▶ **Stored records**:
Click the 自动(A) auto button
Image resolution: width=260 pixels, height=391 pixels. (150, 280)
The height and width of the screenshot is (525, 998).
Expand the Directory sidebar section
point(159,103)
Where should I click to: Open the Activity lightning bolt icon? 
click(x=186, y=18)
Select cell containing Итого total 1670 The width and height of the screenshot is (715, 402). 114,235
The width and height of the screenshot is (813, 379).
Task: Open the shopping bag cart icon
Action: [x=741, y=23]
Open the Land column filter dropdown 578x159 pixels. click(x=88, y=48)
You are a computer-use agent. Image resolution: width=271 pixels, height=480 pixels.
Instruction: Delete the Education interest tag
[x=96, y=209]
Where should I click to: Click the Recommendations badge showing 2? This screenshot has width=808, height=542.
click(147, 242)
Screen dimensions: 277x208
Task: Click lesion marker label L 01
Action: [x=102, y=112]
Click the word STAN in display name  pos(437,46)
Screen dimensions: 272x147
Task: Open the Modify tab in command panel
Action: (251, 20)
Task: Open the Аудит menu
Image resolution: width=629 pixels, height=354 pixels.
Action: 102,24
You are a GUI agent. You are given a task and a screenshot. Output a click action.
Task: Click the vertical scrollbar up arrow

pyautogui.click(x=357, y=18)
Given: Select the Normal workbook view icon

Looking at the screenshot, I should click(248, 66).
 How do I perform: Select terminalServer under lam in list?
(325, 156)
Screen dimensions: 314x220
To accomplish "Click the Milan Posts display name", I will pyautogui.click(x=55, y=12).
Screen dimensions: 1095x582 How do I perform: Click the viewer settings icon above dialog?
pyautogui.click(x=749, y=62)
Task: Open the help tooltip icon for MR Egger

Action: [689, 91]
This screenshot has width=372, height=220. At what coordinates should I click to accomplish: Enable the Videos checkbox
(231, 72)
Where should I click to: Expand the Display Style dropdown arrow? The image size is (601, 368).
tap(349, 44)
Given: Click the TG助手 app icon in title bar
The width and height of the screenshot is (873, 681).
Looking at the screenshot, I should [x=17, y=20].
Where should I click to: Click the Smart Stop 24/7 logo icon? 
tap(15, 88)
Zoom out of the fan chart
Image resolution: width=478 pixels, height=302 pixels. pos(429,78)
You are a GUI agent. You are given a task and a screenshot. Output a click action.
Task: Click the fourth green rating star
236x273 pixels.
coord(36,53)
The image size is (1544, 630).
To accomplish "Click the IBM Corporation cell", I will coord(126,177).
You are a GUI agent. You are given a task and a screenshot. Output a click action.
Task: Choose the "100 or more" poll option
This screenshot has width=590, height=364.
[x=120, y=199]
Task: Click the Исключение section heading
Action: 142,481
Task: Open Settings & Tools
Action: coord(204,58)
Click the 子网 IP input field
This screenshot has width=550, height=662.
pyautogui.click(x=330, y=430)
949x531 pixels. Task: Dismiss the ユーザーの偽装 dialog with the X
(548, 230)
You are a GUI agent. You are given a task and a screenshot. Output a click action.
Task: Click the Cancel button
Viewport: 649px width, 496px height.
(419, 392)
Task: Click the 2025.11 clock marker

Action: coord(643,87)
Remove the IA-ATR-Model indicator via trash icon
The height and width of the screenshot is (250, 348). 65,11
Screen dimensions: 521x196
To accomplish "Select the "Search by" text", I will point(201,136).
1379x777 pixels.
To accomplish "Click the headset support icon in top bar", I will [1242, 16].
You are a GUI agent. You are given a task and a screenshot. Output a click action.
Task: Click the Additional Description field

▶ **THE TASK**: Copy, word for word, the line that contains "This screenshot has width=590, height=364." and every line after it through the end of the records, and nothing else.

▶ **RESPONSE TO THE TASK**:
This screenshot has width=590, height=364.
[x=120, y=199]
Task: Click the Исключение section heading
Action: 142,481
Task: Open Settings & Tools
Action: coord(204,58)
Click the 子网 IP input field
This screenshot has width=550, height=662.
pyautogui.click(x=330, y=430)
949x531 pixels. Task: Dismiss the ユーザーの偽装 dialog with the X
(548, 230)
You are a GUI agent. You are given a task and a screenshot. Output a click action.
Task: Click the Cancel button
Viewport: 649px width, 496px height.
(419, 392)
Task: Click the 2025.11 clock marker

Action: coord(643,87)
Remove the IA-ATR-Model indicator via trash icon
The height and width of the screenshot is (250, 348). 65,11
Screen dimensions: 521x196
To accomplish "Select the "Search by" text", I will point(201,136).
1379x777 pixels.
To accomplish "Click the headset support icon in top bar", I will [1242, 16].
You are a GUI agent. You are given a task and a screenshot. Output a click action.
Task: Click the Additional Description field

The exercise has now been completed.